■ What is required ■
Start at the top and transcribe every record through the final line exactly.

(Extracted records)
□ □ □ □
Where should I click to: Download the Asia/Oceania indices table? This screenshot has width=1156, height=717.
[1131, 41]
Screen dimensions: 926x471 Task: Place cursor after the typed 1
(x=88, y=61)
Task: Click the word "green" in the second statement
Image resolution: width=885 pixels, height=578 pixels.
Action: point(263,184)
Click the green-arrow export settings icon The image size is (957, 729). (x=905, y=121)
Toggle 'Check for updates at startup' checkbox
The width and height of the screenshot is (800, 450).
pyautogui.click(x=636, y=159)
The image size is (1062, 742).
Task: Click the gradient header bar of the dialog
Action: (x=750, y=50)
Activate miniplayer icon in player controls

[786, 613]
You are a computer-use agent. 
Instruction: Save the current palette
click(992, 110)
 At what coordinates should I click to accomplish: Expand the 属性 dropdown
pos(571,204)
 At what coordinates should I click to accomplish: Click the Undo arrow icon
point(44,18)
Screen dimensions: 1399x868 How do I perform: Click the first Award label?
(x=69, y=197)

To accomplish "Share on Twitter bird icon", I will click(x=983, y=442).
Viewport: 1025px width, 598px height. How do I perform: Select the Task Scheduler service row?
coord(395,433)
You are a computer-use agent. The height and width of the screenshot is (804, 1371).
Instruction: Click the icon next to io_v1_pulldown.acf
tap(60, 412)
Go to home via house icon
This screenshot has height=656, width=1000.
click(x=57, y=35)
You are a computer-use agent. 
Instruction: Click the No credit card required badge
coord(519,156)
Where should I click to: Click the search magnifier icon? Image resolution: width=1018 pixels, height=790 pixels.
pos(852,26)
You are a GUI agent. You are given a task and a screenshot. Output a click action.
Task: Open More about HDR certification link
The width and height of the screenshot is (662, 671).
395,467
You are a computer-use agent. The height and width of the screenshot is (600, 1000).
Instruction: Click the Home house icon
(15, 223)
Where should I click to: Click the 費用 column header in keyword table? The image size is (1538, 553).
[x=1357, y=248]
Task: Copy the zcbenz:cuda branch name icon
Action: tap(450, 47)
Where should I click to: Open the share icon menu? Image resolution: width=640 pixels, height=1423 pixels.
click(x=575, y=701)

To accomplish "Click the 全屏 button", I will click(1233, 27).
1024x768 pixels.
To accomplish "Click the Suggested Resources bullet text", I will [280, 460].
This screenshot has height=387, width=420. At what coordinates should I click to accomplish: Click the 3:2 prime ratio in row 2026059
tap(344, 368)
□ □ □ □
■ Result of the task ■
Where should I click to: Download the Asia/Oceania indices table? This screenshot has width=1156, height=717.
[1131, 41]
Screen dimensions: 926x471 Task: Place cursor after the typed 1
(x=88, y=61)
Task: Click the word "green" in the second statement
Image resolution: width=885 pixels, height=578 pixels.
Action: point(263,184)
Click the green-arrow export settings icon The image size is (957, 729). (x=905, y=121)
Toggle 'Check for updates at startup' checkbox
The width and height of the screenshot is (800, 450).
pyautogui.click(x=636, y=159)
The image size is (1062, 742).
Task: Click the gradient header bar of the dialog
Action: (x=750, y=50)
Activate miniplayer icon in player controls

[786, 613]
You are a computer-use agent. 
Instruction: Save the current palette
click(992, 110)
 At what coordinates should I click to accomplish: Expand the 属性 dropdown
pos(571,204)
 At what coordinates should I click to accomplish: Click the Undo arrow icon
point(44,18)
Screen dimensions: 1399x868 How do I perform: Click the first Award label?
(x=69, y=197)

To accomplish "Share on Twitter bird icon", I will click(x=983, y=442).
Viewport: 1025px width, 598px height. How do I perform: Select the Task Scheduler service row?
coord(395,433)
You are a computer-use agent. The height and width of the screenshot is (804, 1371).
Instruction: Click the icon next to io_v1_pulldown.acf
tap(60, 412)
Go to home via house icon
This screenshot has height=656, width=1000.
click(x=57, y=35)
You are a computer-use agent. 
Instruction: Click the No credit card required badge
coord(519,156)
Where should I click to: Click the search magnifier icon? Image resolution: width=1018 pixels, height=790 pixels.
pos(852,26)
You are a GUI agent. You are given a task and a screenshot. Output a click action.
Task: Open More about HDR certification link
The width and height of the screenshot is (662, 671).
395,467
You are a computer-use agent. The height and width of the screenshot is (600, 1000).
Instruction: Click the Home house icon
(15, 223)
Where should I click to: Click the 費用 column header in keyword table? The image size is (1538, 553).
[x=1357, y=248]
Task: Copy the zcbenz:cuda branch name icon
Action: tap(450, 47)
Where should I click to: Open the share icon menu? Image resolution: width=640 pixels, height=1423 pixels.
click(x=575, y=701)

To accomplish "Click the 全屏 button", I will click(1233, 27).
1024x768 pixels.
To accomplish "Click the Suggested Resources bullet text", I will [280, 460].
This screenshot has height=387, width=420. At what coordinates should I click to accomplish: Click the 3:2 prime ratio in row 2026059
tap(344, 368)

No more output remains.